Extract to read:
========
The book/story Madame Bovary by Gustave Flaubert exists, that is reality, that is true and that is as far as the reality of it goes.
Pro-literary or pro-filmic contextuality is just a device for coherent story telling, nothing more.
Saying "inter-subjective entities have a kind of reality of their own" is basically the kind of deliberate mental masturbation that literary theorist come up with so that they can spend years publishing books disagreeing with one another and not having to get a real job, or even write real books.
Baudrillard and Bloom were prime examples of this in the 80's and 90's much of their output was dedicated to stating how wrong the other was, but never really saying why, while Terry Eagleton stood ring side egging them on and writing books that took the piss out of both their arguments.
Taking inspiration from a work of literature is undeniably something that happens, but is nothing more than that, inspiration.
We as humans are bound by the limits of both our senses and our technology to define reality as that which can be directly or indirectly perceived, measured, observed and proven by quantifiable "real" evidence.
========
Prompt 1:
From the listing, return the lines starting at the one containing "Where should I click to: Click the bold" and ending at the one containing "tap(159, 52)", with no changes. Leave the pictures out.
========
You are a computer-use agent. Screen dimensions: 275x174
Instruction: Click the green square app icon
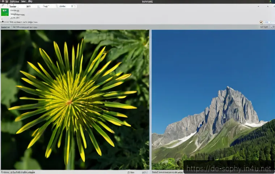point(5,12)
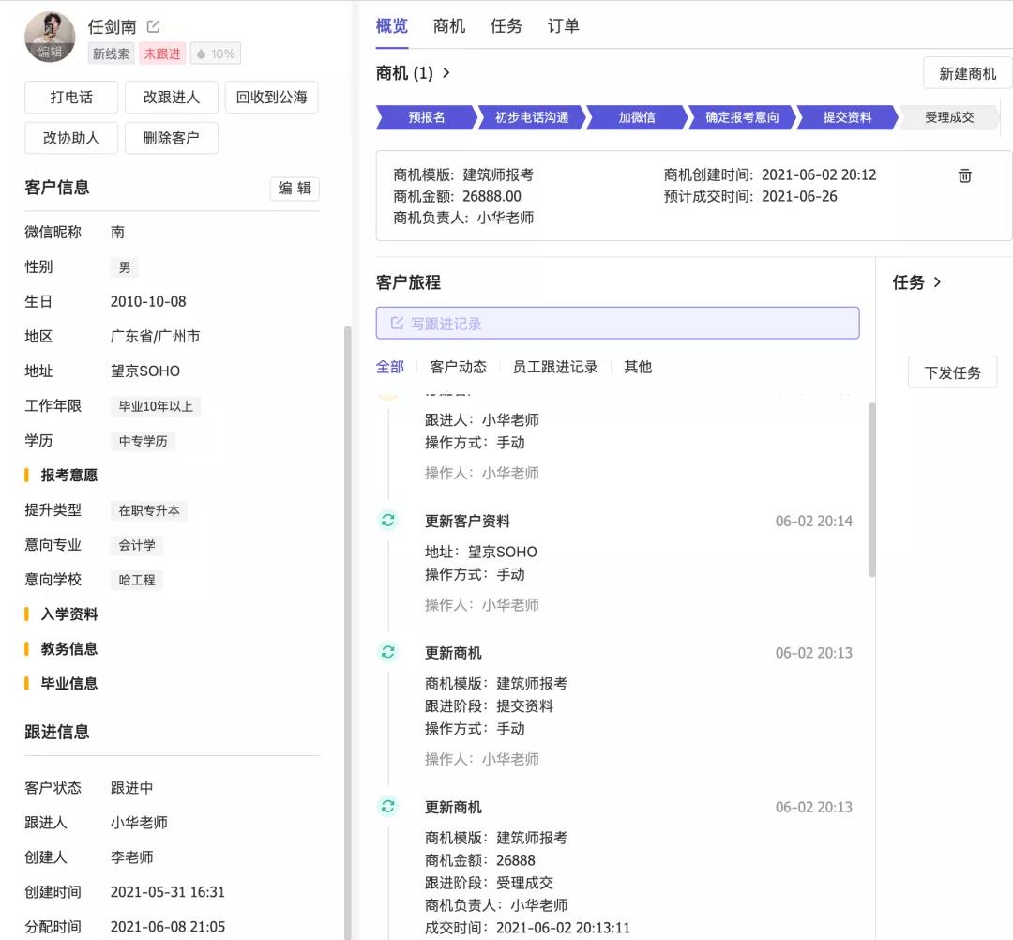
Task: Click the refresh icon beside 更新客户资料
Action: [388, 521]
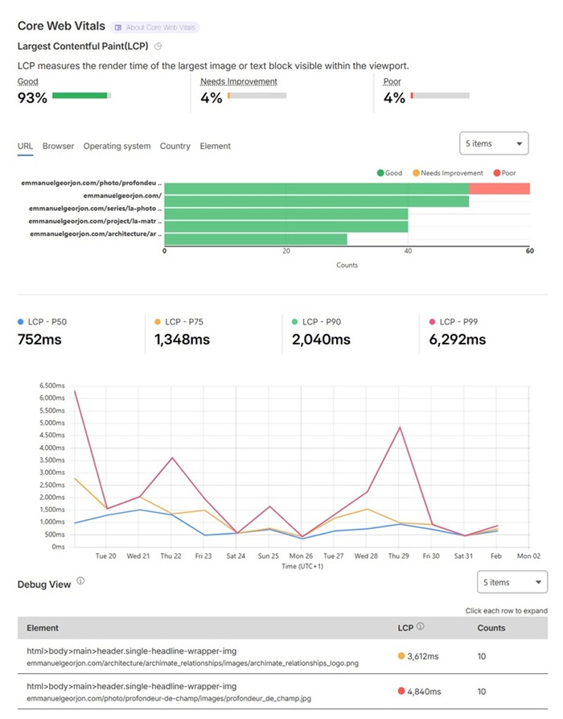Open the About Core Web Vitals link
This screenshot has width=563, height=719.
[160, 27]
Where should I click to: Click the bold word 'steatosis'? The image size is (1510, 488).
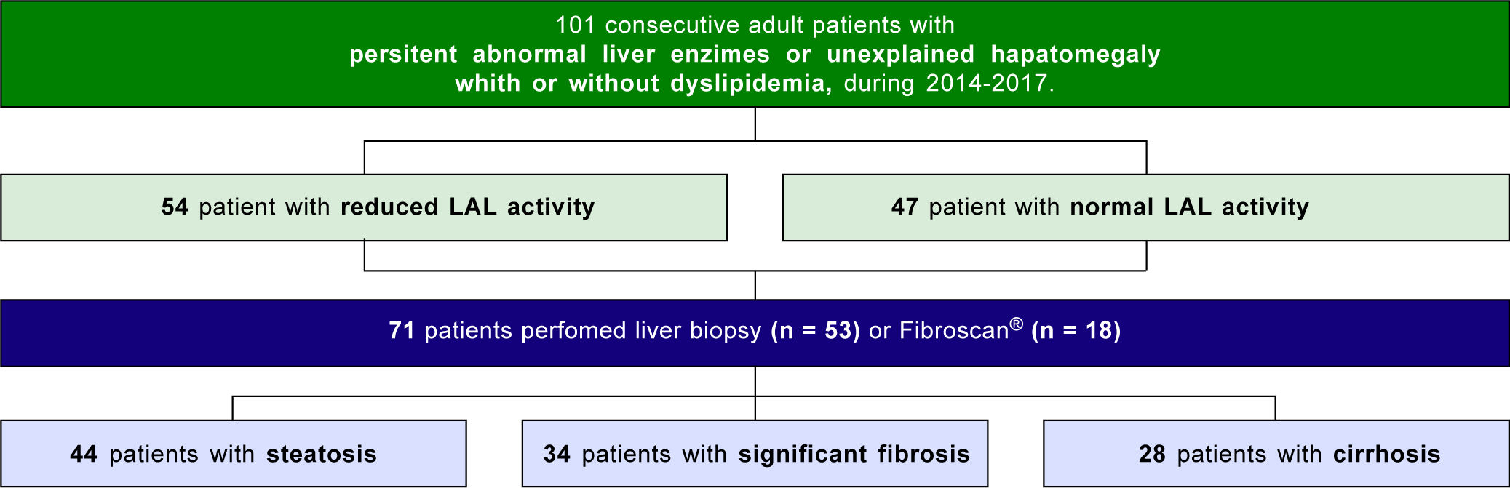321,455
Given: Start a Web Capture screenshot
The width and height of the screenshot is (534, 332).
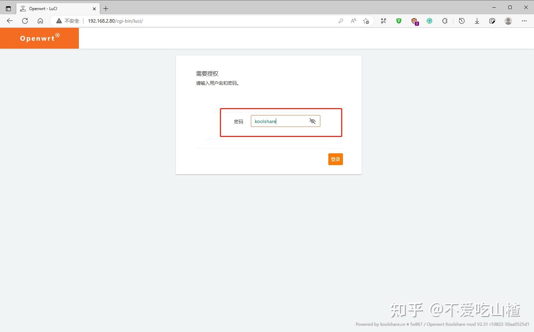Looking at the screenshot, I should pyautogui.click(x=492, y=21).
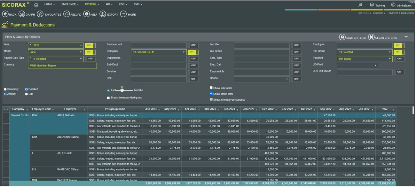Open the Company dropdown

tap(159, 52)
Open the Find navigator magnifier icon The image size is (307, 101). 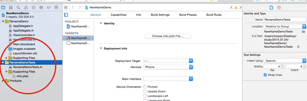[18, 7]
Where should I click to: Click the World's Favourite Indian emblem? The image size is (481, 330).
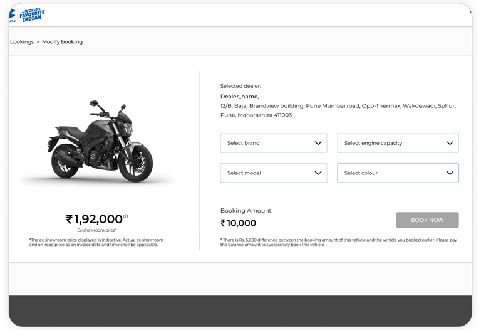[31, 14]
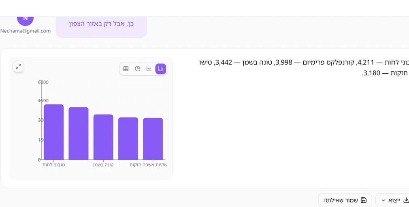The width and height of the screenshot is (409, 207).
Task: Click the טונה בשמן axis label
Action: (103, 165)
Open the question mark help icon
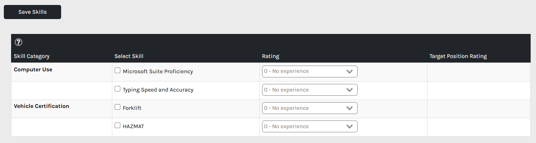The height and width of the screenshot is (143, 536). point(18,42)
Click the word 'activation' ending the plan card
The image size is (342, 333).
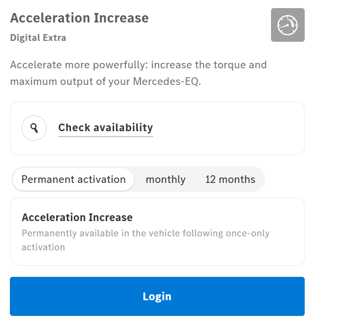[x=43, y=247]
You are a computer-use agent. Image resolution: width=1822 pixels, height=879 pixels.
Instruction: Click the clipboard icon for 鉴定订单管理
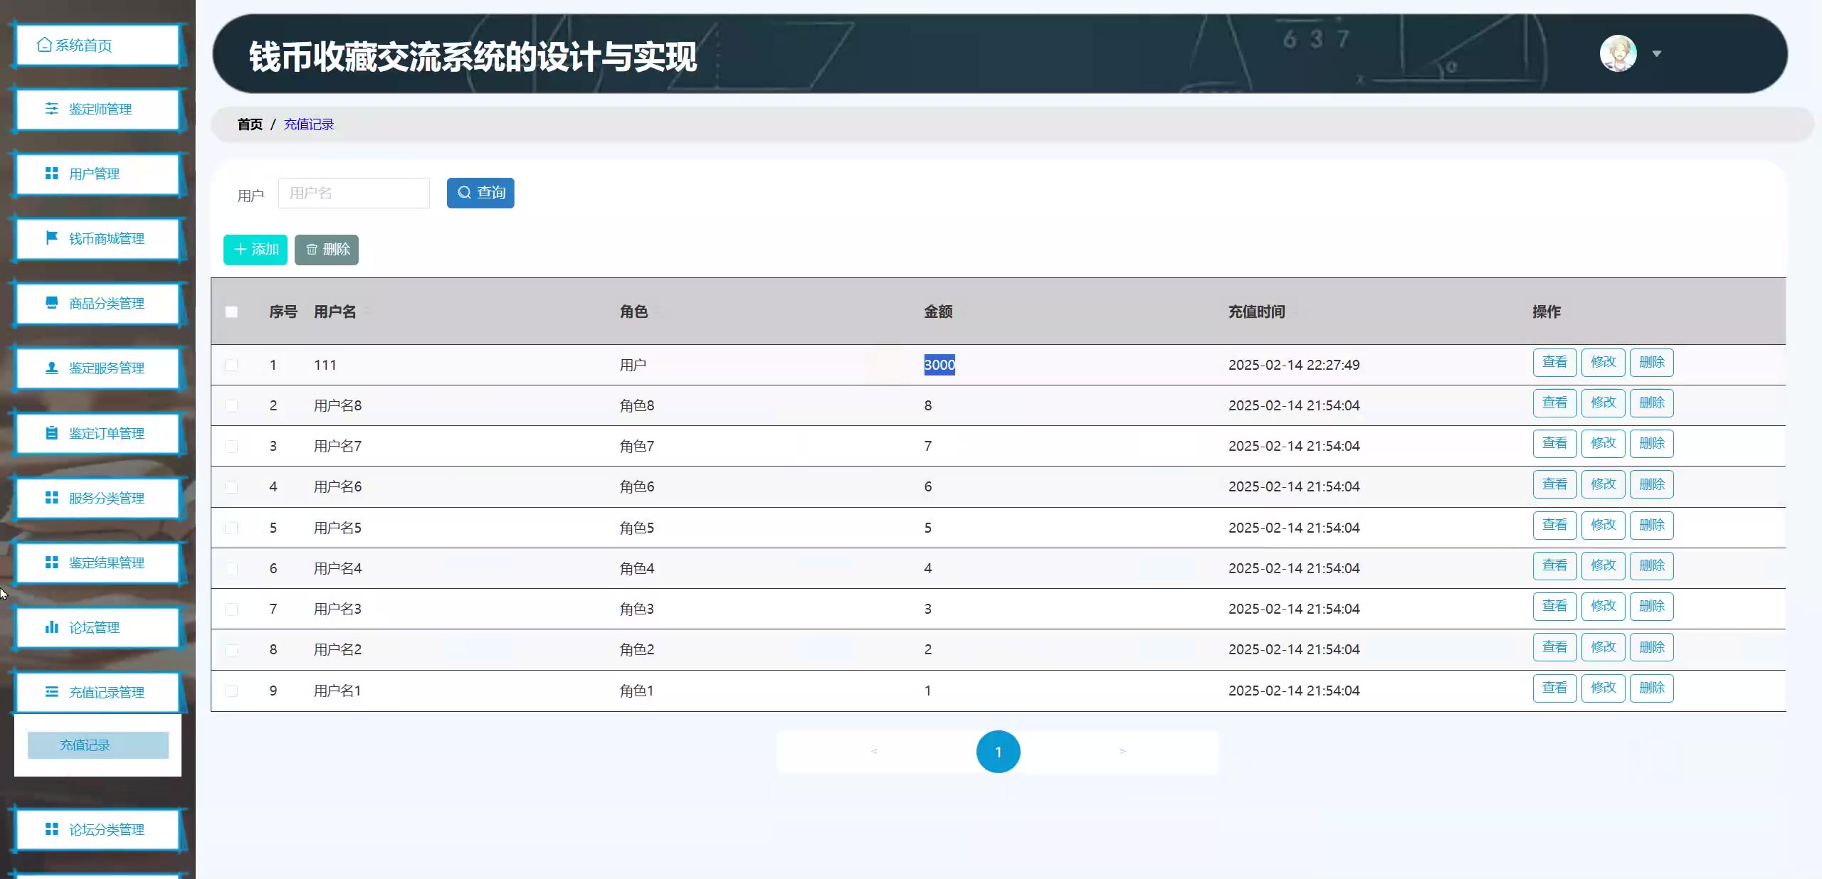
========
Prompt 2:
Retype the part of the passage on literary reality starting at "The book/story Madame" and ending at "write real books.", with no changes.

Task response 1:
Where should I click to: Click the bold word 'steatosis'? The image size is (1510, 488).
321,455
Given: Start a Web Capture screenshot
The width and height of the screenshot is (534, 332).
Looking at the screenshot, I should pyautogui.click(x=492, y=21).
Open the Company dropdown

tap(159, 52)

Task response 2:
The book/story Madame Bovary by Gustave Flaubert exists, that is reality, that is true and that is as far as the reality of it goes.
Pro-literary or pro-filmic contextuality is just a device for coherent story telling, nothing more.
Saying "inter-subjective entities have a kind of reality of their own" is basically the kind of deliberate mental masturbation that literary theorist come up with so that they can spend years publishing books disagreeing with one another and not having to get a real job, or even write real books.